What is needed
An exact transcription of all the data is required; the pictures are to be left out.

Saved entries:
☆ ☆ ☆ ☆

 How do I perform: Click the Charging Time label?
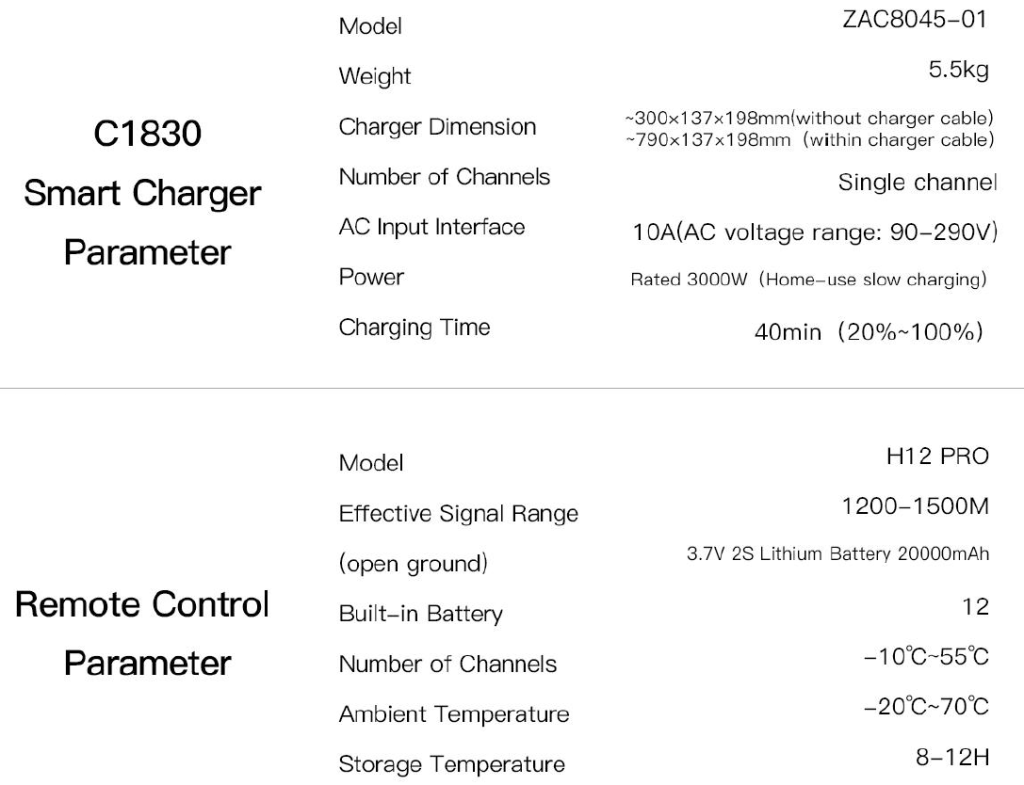pos(414,327)
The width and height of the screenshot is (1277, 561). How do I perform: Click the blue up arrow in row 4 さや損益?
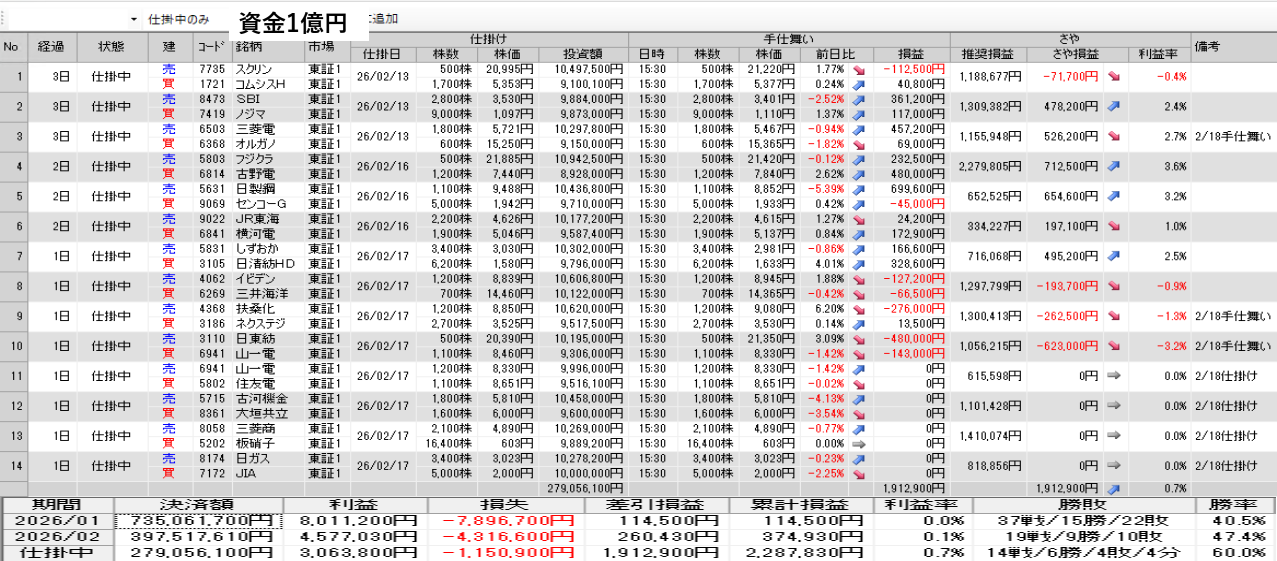[1113, 166]
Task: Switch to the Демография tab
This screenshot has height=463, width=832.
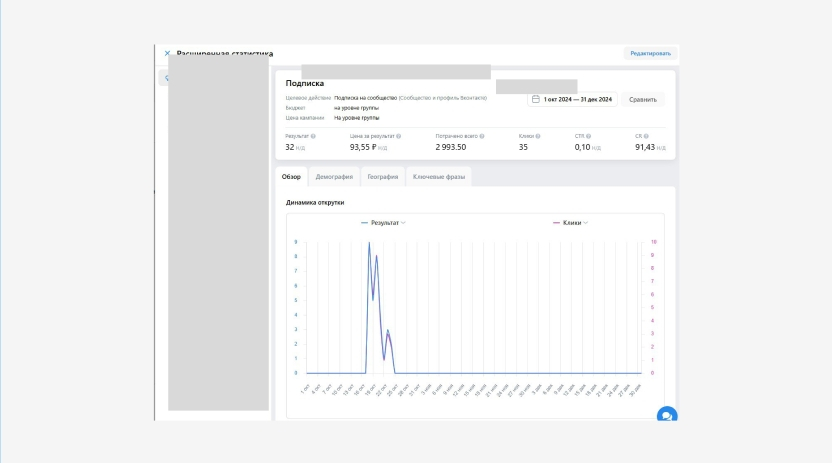Action: pos(334,177)
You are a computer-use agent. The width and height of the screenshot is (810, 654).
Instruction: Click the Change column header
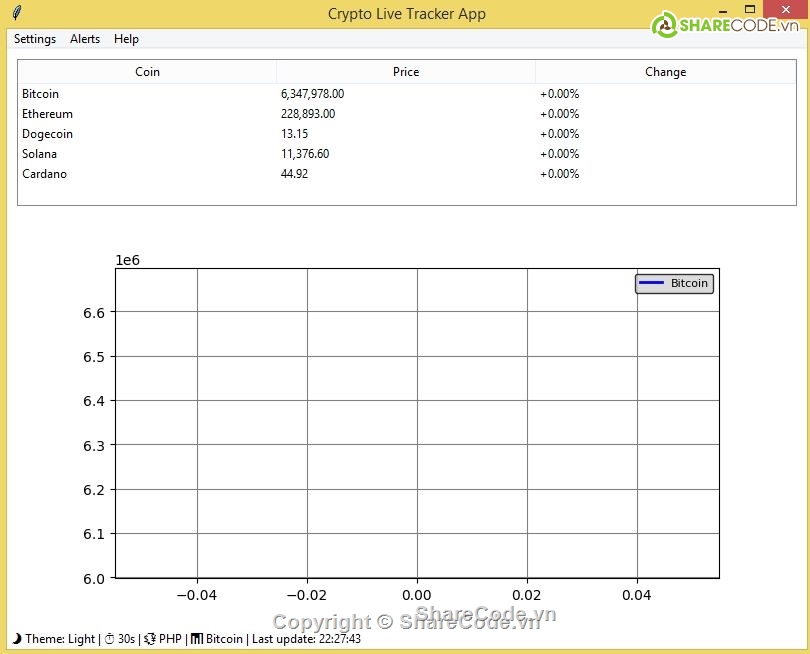(x=665, y=72)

☆ ☆ ☆ ☆

Expected output
 How do I perform: Click the Charging Time label?
pos(414,327)
The width and height of the screenshot is (1277, 561). How do I perform: Click the blue up arrow in row 4 さや損益?
[1113, 166]
Task: Switch to the Демография tab
This screenshot has height=463, width=832.
Action: pos(334,177)
You are a computer-use agent. The width and height of the screenshot is (810, 654).
Instruction: Click the Change column header
(x=665, y=72)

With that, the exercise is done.